--- RECORDS PROVIDED ---

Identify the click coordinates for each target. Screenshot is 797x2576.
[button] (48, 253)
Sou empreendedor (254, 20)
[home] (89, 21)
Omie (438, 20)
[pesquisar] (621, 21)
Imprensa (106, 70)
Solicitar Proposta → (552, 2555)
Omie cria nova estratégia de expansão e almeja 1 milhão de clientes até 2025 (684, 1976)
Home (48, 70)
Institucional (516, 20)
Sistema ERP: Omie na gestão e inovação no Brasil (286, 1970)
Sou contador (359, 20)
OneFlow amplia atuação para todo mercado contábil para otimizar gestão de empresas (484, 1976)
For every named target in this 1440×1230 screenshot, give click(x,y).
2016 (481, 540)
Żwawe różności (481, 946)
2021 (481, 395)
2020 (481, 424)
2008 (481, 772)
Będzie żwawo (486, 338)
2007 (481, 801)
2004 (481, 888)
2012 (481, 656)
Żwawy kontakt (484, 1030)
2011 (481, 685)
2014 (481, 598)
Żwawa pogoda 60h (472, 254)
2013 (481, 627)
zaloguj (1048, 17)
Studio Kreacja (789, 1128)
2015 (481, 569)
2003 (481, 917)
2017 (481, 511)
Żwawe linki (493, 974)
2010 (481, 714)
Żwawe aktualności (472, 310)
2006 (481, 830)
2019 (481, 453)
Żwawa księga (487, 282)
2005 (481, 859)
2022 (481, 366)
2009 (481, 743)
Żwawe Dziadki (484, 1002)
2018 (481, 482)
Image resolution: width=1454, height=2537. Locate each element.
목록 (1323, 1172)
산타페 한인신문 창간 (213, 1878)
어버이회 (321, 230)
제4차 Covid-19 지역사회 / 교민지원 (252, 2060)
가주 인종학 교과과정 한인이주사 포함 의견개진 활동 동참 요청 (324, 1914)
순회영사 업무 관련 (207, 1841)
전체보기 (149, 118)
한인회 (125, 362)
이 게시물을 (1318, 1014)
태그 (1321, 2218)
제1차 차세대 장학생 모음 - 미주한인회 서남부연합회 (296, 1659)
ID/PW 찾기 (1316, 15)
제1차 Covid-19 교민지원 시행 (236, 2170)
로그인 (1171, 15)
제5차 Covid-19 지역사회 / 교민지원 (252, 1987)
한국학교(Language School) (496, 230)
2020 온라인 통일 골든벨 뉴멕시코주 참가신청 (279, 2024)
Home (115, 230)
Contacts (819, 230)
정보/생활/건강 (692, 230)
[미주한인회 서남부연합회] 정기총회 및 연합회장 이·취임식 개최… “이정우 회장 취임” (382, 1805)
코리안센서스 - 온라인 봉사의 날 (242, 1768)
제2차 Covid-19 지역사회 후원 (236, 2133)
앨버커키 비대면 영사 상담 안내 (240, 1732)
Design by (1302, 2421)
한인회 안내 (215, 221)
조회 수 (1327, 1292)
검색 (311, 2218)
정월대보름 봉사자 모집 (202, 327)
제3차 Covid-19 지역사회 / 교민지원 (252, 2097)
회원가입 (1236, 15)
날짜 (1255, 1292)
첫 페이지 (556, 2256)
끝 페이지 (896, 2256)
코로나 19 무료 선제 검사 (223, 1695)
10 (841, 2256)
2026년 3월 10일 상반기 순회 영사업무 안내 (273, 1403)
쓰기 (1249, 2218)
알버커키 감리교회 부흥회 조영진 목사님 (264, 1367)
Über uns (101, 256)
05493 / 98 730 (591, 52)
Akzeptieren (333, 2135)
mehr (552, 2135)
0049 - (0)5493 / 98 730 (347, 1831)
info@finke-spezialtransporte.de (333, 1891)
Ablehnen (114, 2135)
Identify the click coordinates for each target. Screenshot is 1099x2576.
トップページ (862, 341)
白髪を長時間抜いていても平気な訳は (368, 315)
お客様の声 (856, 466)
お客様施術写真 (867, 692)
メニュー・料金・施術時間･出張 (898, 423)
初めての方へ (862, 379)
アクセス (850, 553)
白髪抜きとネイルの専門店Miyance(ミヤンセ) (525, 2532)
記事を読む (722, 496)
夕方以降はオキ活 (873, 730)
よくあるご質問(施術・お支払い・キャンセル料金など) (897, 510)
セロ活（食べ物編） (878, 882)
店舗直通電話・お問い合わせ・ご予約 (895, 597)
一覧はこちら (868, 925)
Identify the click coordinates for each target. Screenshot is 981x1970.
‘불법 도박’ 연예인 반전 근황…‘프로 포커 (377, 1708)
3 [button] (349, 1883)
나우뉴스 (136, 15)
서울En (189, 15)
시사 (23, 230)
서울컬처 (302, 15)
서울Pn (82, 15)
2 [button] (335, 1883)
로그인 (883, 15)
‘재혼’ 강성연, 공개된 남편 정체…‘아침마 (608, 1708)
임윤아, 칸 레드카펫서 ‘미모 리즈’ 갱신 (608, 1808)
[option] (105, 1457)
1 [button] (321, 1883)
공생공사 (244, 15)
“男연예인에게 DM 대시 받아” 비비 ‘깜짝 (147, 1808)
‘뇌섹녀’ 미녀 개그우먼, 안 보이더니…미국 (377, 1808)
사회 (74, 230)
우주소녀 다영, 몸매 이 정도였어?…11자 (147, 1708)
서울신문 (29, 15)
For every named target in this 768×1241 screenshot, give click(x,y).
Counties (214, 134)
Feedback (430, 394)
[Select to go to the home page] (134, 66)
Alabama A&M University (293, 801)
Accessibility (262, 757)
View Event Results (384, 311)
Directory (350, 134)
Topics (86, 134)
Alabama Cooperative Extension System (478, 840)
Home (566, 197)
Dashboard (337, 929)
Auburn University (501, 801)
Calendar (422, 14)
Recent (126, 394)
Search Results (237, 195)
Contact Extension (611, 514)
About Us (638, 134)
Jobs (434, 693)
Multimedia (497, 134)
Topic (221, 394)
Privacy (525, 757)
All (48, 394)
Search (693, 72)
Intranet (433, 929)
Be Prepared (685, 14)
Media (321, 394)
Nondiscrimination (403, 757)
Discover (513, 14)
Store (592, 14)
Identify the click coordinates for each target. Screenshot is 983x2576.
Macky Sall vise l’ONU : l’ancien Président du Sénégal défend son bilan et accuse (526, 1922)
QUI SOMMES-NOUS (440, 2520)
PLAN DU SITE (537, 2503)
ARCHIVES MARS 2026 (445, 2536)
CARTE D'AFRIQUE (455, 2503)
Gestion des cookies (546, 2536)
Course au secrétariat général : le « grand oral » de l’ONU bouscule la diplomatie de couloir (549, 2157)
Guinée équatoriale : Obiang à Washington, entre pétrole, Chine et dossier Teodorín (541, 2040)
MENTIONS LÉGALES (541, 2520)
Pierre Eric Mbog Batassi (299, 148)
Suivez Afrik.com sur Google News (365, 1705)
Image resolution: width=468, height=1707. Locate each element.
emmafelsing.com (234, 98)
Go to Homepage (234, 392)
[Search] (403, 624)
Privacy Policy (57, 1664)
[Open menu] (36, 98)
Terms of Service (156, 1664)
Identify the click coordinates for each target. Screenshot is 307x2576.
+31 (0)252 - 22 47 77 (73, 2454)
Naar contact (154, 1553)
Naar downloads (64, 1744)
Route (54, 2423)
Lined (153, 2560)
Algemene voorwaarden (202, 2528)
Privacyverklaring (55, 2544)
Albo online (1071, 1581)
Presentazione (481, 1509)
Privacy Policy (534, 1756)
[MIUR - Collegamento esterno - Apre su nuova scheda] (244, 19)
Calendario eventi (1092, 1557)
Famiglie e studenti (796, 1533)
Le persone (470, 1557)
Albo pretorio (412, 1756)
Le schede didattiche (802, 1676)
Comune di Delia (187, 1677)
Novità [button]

---

TASK OBJECTIVE: Reproduce every one of the records above, line for line, with no changes.

WORKED ANSWER:
Identify the click coordinates for each target. Screenshot is 797x2576.
[button] (48, 253)
Sou empreendedor (254, 20)
[home] (89, 21)
Omie (438, 20)
[pesquisar] (621, 21)
Imprensa (106, 70)
Solicitar Proposta → (552, 2555)
Omie cria nova estratégia de expansão e almeja 1 milhão de clientes até 2025 (684, 1976)
Home (48, 70)
Institucional (516, 20)
Sistema ERP: Omie na gestão e inovação no Brasil (286, 1970)
Sou contador (359, 20)
OneFlow amplia atuação para todo mercado contábil para otimizar gestão de empresas (484, 1976)
For every named target in this 1440×1230 screenshot, give click(x,y).
2016 (481, 540)
Żwawe różności (481, 946)
2021 (481, 395)
2020 (481, 424)
2008 (481, 772)
Będzie żwawo (486, 338)
2007 (481, 801)
2004 (481, 888)
2012 (481, 656)
Żwawy kontakt (484, 1030)
2011 (481, 685)
2014 (481, 598)
Żwawa pogoda 60h (472, 254)
2013 (481, 627)
zaloguj (1048, 17)
Studio Kreacja (789, 1128)
2015 (481, 569)
2003 (481, 917)
2017 (481, 511)
Żwawe linki (493, 974)
2010 (481, 714)
Żwawe aktualności (472, 310)
2006 (481, 830)
2019 (481, 453)
Żwawa księga (487, 282)
2005 (481, 859)
2022 (481, 366)
2009 (481, 743)
Żwawe Dziadki (484, 1002)
2018 (481, 482)
Image resolution: width=1454, height=2537. Locate each element.
목록 (1323, 1172)
산타페 한인신문 창간 (213, 1878)
어버이회 (321, 230)
제4차 Covid-19 지역사회 / 교민지원 (252, 2060)
가주 인종학 교과과정 한인이주사 포함 의견개진 활동 동참 요청 (324, 1914)
순회영사 업무 관련 (207, 1841)
전체보기 (149, 118)
한인회 (125, 362)
이 게시물을 (1318, 1014)
태그 (1321, 2218)
제1차 차세대 장학생 모음 - 미주한인회 서남부연합회 (296, 1659)
ID/PW 찾기 (1316, 15)
제1차 Covid-19 교민지원 시행 (236, 2170)
로그인 (1171, 15)
제5차 Covid-19 지역사회 / 교민지원 (252, 1987)
한국학교(Language School) (496, 230)
2020 온라인 통일 골든벨 뉴멕시코주 참가신청 (279, 2024)
Home (115, 230)
Contacts (819, 230)
정보/생활/건강 (692, 230)
[미주한인회 서남부연합회] 정기총회 및 연합회장 이·취임식 개최… “이정우 회장 취임” (382, 1805)
코리안센서스 - 온라인 봉사의 날 (242, 1768)
제2차 Covid-19 지역사회 후원 (236, 2133)
앨버커키 비대면 영사 상담 안내 (240, 1732)
Design by (1302, 2421)
한인회 안내 (215, 221)
조회 수 (1327, 1292)
검색 (311, 2218)
정월대보름 봉사자 모집 (202, 327)
제3차 Covid-19 지역사회 / 교민지원 (252, 2097)
회원가입 (1236, 15)
날짜 (1255, 1292)
첫 페이지 (556, 2256)
끝 페이지 (896, 2256)
코로나 19 무료 선제 검사 (223, 1695)
10 (841, 2256)
2026년 3월 10일 상반기 순회 영사업무 안내 (273, 1403)
쓰기 (1249, 2218)
알버커키 감리교회 부흥회 조영진 목사님 (264, 1367)
Über uns (101, 256)
05493 / 98 730 (591, 52)
Akzeptieren (333, 2135)
mehr (552, 2135)
0049 - (0)5493 / 98 730 (347, 1831)
info@finke-spezialtransporte.de (333, 1891)
Ablehnen (114, 2135)
Identify the click coordinates for each target. Screenshot is 1099x2576.
トップページ (862, 341)
白髪を長時間抜いていても平気な訳は (368, 315)
お客様の声 (856, 466)
お客様施術写真 (867, 692)
メニュー・料金・施術時間･出張 (898, 423)
初めての方へ (862, 379)
アクセス (850, 553)
白髪抜きとネイルの専門店Miyance(ミヤンセ) (525, 2532)
記事を読む (722, 496)
夕方以降はオキ活 (873, 730)
よくあるご質問(施術・お支払い・キャンセル料金など) (897, 510)
セロ活（食べ物編） (878, 882)
店舗直通電話・お問い合わせ・ご予約 (895, 597)
一覧はこちら (868, 925)
Identify the click coordinates for each target. Screenshot is 981x1970.
‘불법 도박’ 연예인 반전 근황…‘프로 포커 (377, 1708)
3 [button] (349, 1883)
나우뉴스 (136, 15)
서울En (189, 15)
시사 (23, 230)
서울컬처 (302, 15)
서울Pn (82, 15)
2 [button] (335, 1883)
로그인 (883, 15)
‘재혼’ 강성연, 공개된 남편 정체…‘아침마 (608, 1708)
임윤아, 칸 레드카펫서 ‘미모 리즈’ 갱신 (608, 1808)
[option] (105, 1457)
1 [button] (321, 1883)
공생공사 (244, 15)
“男연예인에게 DM 대시 받아” 비비 ‘깜짝 (147, 1808)
‘뇌섹녀’ 미녀 개그우먼, 안 보이더니…미국 (377, 1808)
사회 (74, 230)
우주소녀 다영, 몸매 이 정도였어?…11자 (147, 1708)
서울신문 (29, 15)
For every named target in this 768×1241 screenshot, give click(x,y).
Counties (214, 134)
Feedback (430, 394)
[Select to go to the home page] (134, 66)
Alabama A&M University (293, 801)
Accessibility (262, 757)
View Event Results (384, 311)
Directory (350, 134)
Topics (86, 134)
Alabama Cooperative Extension System (478, 840)
Home (566, 197)
Dashboard (337, 929)
Auburn University (501, 801)
Calendar (422, 14)
Recent (126, 394)
Search Results (237, 195)
Contact Extension (611, 514)
About Us (638, 134)
Jobs (434, 693)
Multimedia (497, 134)
Topic (221, 394)
Privacy (525, 757)
All (48, 394)
Search (693, 72)
Intranet (433, 929)
Be Prepared (685, 14)
Media (321, 394)
Nondiscrimination (403, 757)
Discover (513, 14)
Store (592, 14)
Identify the click coordinates for each target. Screenshot is 983x2576.
Macky Sall vise l’ONU : l’ancien Président du Sénégal défend son bilan et accuse (526, 1922)
QUI SOMMES-NOUS (440, 2520)
PLAN DU SITE (537, 2503)
ARCHIVES MARS 2026 (445, 2536)
CARTE D'AFRIQUE (455, 2503)
Gestion des cookies (546, 2536)
Course au secrétariat général : le « grand oral » de l’ONU bouscule la diplomatie de couloir (549, 2157)
Guinée équatoriale : Obiang à Washington, entre pétrole, Chine et dossier Teodorín (541, 2040)
MENTIONS LÉGALES (541, 2520)
Pierre Eric Mbog Batassi (299, 148)
Suivez Afrik.com sur Google News (365, 1705)
Image resolution: width=468, height=1707. Locate each element.
emmafelsing.com (234, 98)
Go to Homepage (234, 392)
[Search] (403, 624)
Privacy Policy (57, 1664)
[Open menu] (36, 98)
Terms of Service (156, 1664)
Identify the click coordinates for each target. Screenshot is 307x2576.
+31 (0)252 - 22 47 77 (73, 2454)
Naar contact (154, 1553)
Naar downloads (64, 1744)
Route (54, 2423)
Lined (153, 2560)
Algemene voorwaarden (202, 2528)
Privacyverklaring (55, 2544)
Albo online (1071, 1581)
Presentazione (481, 1509)
Privacy Policy (534, 1756)
[MIUR - Collegamento esterno - Apre su nuova scheda] (244, 19)
Calendario eventi (1092, 1557)
Famiglie e studenti (796, 1533)
Le persone (470, 1557)
Albo pretorio (412, 1756)
Le schede didattiche (802, 1676)
Comune di Delia (187, 1677)
Novità [button]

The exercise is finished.